EXTRAIT FOURNI:
▬▬▬▬▬▬▬▬▬▬

L’économie suisse est celle du tout-jetable: les matières premières sont exploitées pour la production d’objets qui seront jetés après usage ou partiellement recyclés. Or, les ressources se raréfient, les déchets s’amoncellent et la pollution augmente. C’est là qu’intervient l’économie circulaire, dont le but est de maintenir les matériaux transformés le plus longtemps possible en circulation et, donc, de limiter les besoins en nouvelles ressources.

Pour que l’économie circulaire puisse tenir son rôle, des innovations sont nécessaires tout au long de la chaîne de création de valeur, de l’approvisionnement à l’utilisation en passant par la production (voir illustration 1), et elles doivent être guidées par trois principes. Un, améliorer l’efficacité des ressources en réduisant leur part dans la production et la consommation. Deux, ralentir les cycles, par exemple par une plus grande durée d’utilisation du produit et de meilleures possibilités de réparation. Enfin, trois, fermer le cycle des ressources, en réutilisant ou en recyclant les matériaux et les composants des produits.

▬▬▬▬▬▬▬▬▬▬

QUESTIONS D'ÉTUDE:
- 1) Recopiez le passage du texte sur l'économie circulaire allant de "L’économie suisse est" jusqu'à "en nouvelles ressources.".
- 2) Selon le texte sur l'économie circulaire, quels principes doivent guider les innovations ? Énumérez-les tous.
- 3) Prolongez le texte sur l'économie circulaire à partir de sa dernière phrase.

DONNÉES:
▬▬▬▬▬▬▬▬▬▬

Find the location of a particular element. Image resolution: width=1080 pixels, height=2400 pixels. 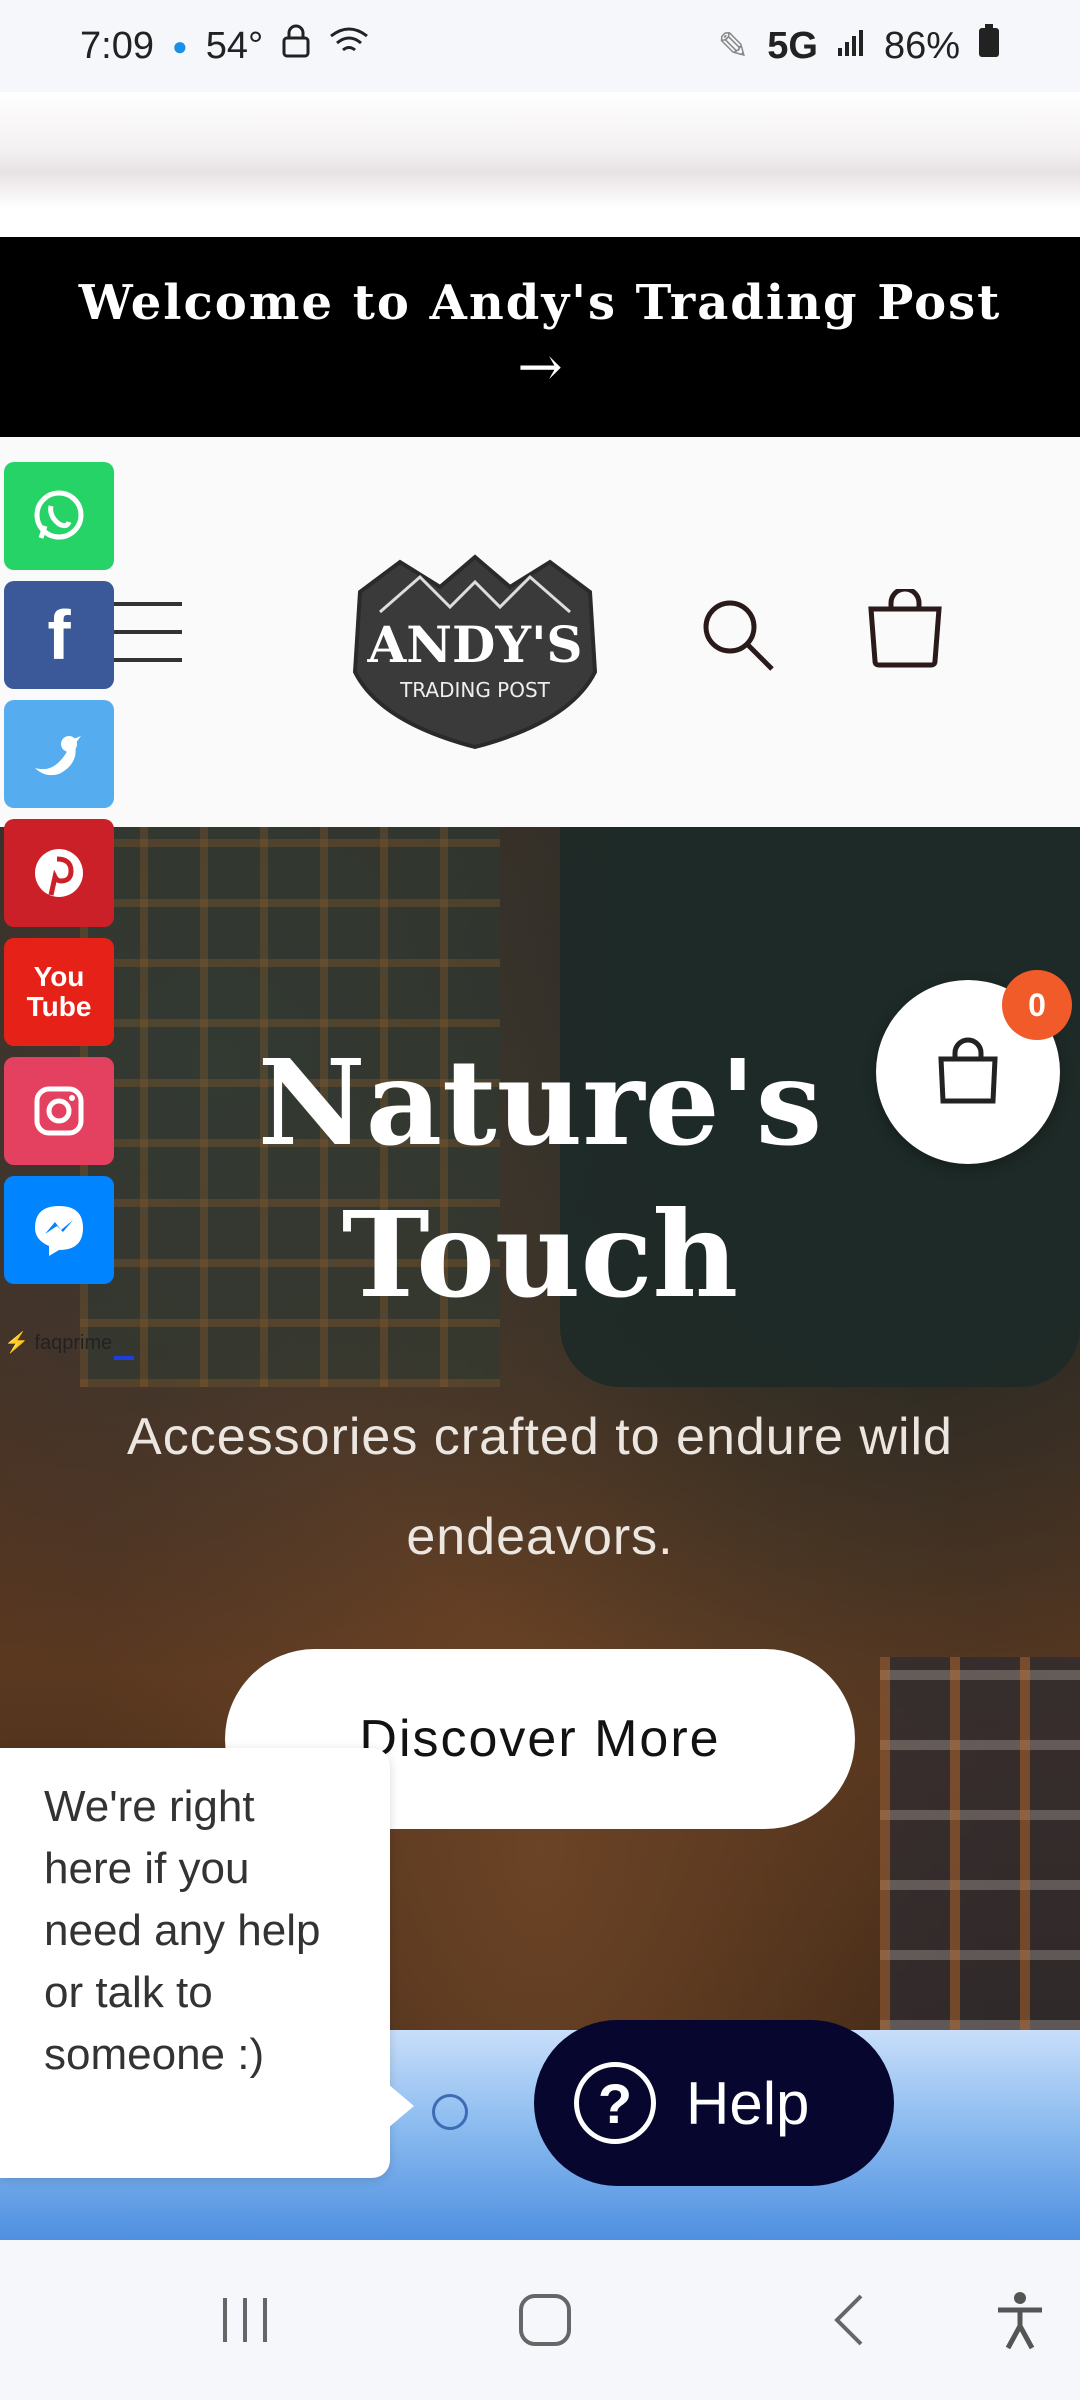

▬▬▬▬▬▬▬▬▬▬

CORRIGÉ:
- 1)
L’économie suisse est celle du tout-jetable: les matières premières sont exploitées pour la production d’objets qui seront jetés après usage ou partiellement recyclés. Or, les ressources se raréfient, les déchets s’amoncellent et la pollution augmente. C’est là qu’intervient l’économie circulaire, dont le but est de maintenir les matériaux transformés le plus longtemps possible en circulation et, donc, de limiter les besoins en nouvelles ressources.

- 2)
- Améliorer l'efficacité des ressources
- Ralentir les cycles
- Fermer le cycle des ressources

- 3)
Les entreprises jouent un rôle clé à ce niveau, car elles ont un impact sur les processus de production et la conception des produits. Bénéficiant notamment du soutien du Secrétariat d’État à l’économie (Seco) dans le cadre de la Nouvelle politique régionale (NPR), la Haute école spécialisée bernoise et le Centre de recherches conjoncturelles (KOF) de l’École polytechnique fédérale de Zurich (EPFZ) ont réalisé en 2024 une deuxième enquête auprès des entreprises afin de mettre en évidence les progrès accomplis par celles-ci[1]. Cette enquête, dont le taux de réponse atteint près de 25%, est basée sur un échantillon du KOF comprenant plus de 10 000 entreprises.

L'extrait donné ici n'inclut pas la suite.